The idea that the hundreds of Native American men and women who are gathered here today gave years of service to the U.S. military may seem, to some, a cruel irony. After all, it was American military forces that rounded up Native Americans in the early years of our country and confined them to reservations.
And yet, American Indians serve in the U.S. Armed Forces at five times the national average. They’re the military’s largest ethnic group, per capita. They’ve served in every major war effort from the Revolutionary War to the present. During the Civil War, a member of the Seneca Nation, Ely S. Parker, was military secretary under Union Gen. Ulysses S. Grant. Parker even wrote the final draft of the Confederate terms of surrender.
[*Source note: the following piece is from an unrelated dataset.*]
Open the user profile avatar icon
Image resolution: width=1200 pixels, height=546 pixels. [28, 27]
In 1869, he was appointed Commissioner of Indian Affairs.
The Onslow Veterans Pow Wow honors service members from all branches of the military. photograph by Matt Ray Photography
But why? It’s not an unreasonable question. And Painter is quick with an answer. “You know, what it really is for us is this: The land is land,” she says. “We’re fighting for the land that we live on. We’re fighting for our families that live on it. The ownership of land is something that Native Americans don’t believe in. It’s hard to own something that’s always going to be here — something that’s going to be here when you’re not. Ownership of land is a different concept that we’re still trying to get used to. But either way, we’re going to fight for our families, our traditions, our culture — and the land that we live on.”
J.R. Quintero was one of 42,000 Native American soldiers in Vietnam. He had no idea what he was getting himself into when he enlisted in the Army at 17 years old, but he didn’t have anything to lose. “When I came off that reservation,” Quintero says, “I had nothing.”
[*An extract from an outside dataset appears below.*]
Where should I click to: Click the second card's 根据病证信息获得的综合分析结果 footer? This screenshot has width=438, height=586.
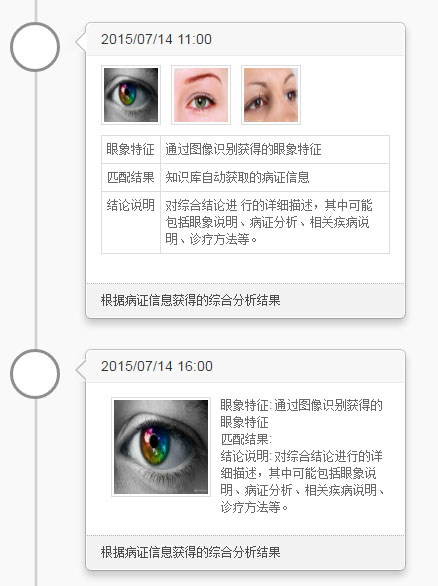coord(246,552)
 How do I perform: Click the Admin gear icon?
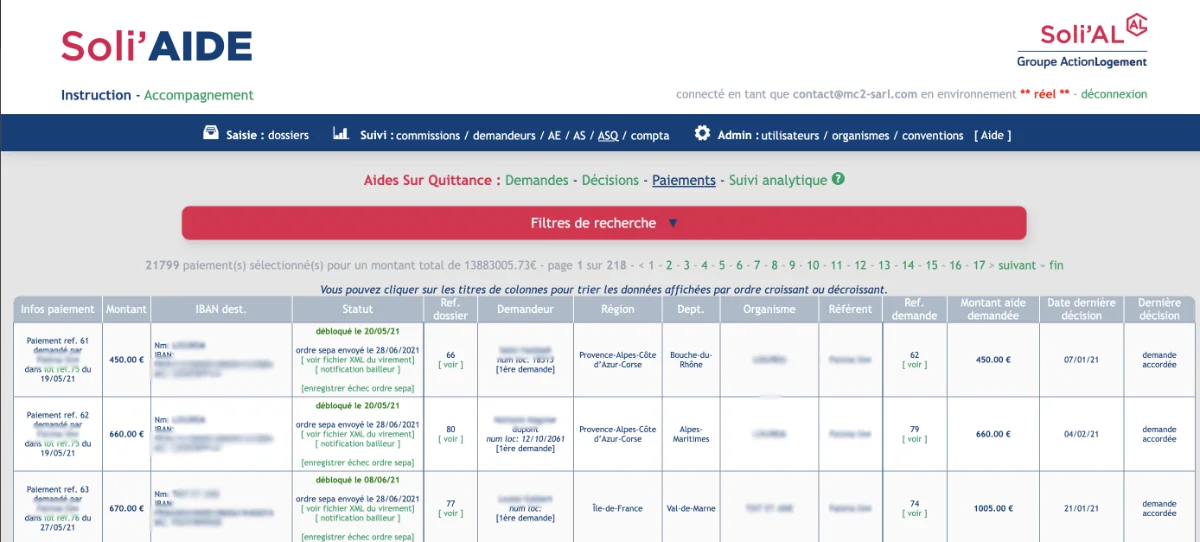tap(702, 134)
Nothing but his cultural traditions. Which turns out to have been a lot. In addition to utilizing his native language as a code talker, Quintero helped his fellow soldiers survive in the wilderness. During one mission, the young sergeant and his team were stranded for eight days on the side of a mountain.
“We ran out of food — I showed them how to live off the land,” he says. “It was dry — we took the dew off the leaves of the plants and trees and got as much water as we could.” Quintero promised his men that they would get out alive. “I told them, ‘Y’all gonna go home,’” he says. “And they did. They all went home.” He laughs. “I had a couple of men panic and say to me, ‘I’m gonna die out here!’ I wanted to slap ’em. I said, ‘No you’re not. Did I not tell you that you’re going home?’ I said, ‘But first, we got to get out of this valley.’”
For J.R. Quintero, the Onslow Veterans Pow Wow provided a sense of respect and appreciation that he’d been seeking since he served in the Vietnam War. photograph by Matt Ray Photography
Once the team returned to safety, a colonel friend approached Quintero. “He says to me, ‘What did you eat?’ I said, ‘We had tree roots; I knew what plants we could deal with.’” Quintero smiles. “I was very proud,” he says. “I kept my word.” A thank-you was all he ever wanted in return, but he felt neglected. “You don’t forget your people, your culture, everything that we’d been through,” he says. “I was feeling like I did something good for people and they just turned their back on me. That’s what it felt like.”
In 2022, in the middle of the circle at the Onslow Veterans Pow Wow, Quintero finally got what he was looking for. He looks down at the earth, pokes his walking stick into the grass, and twists it around. “I’d been waiting and waiting and waiting for my welcome home,” he says. His smile turns to a grin. “And that was the welcome home that I needed. It was 53 years late, but I got it.”
Boom-boom-boom-boom. And the drumbeat continues.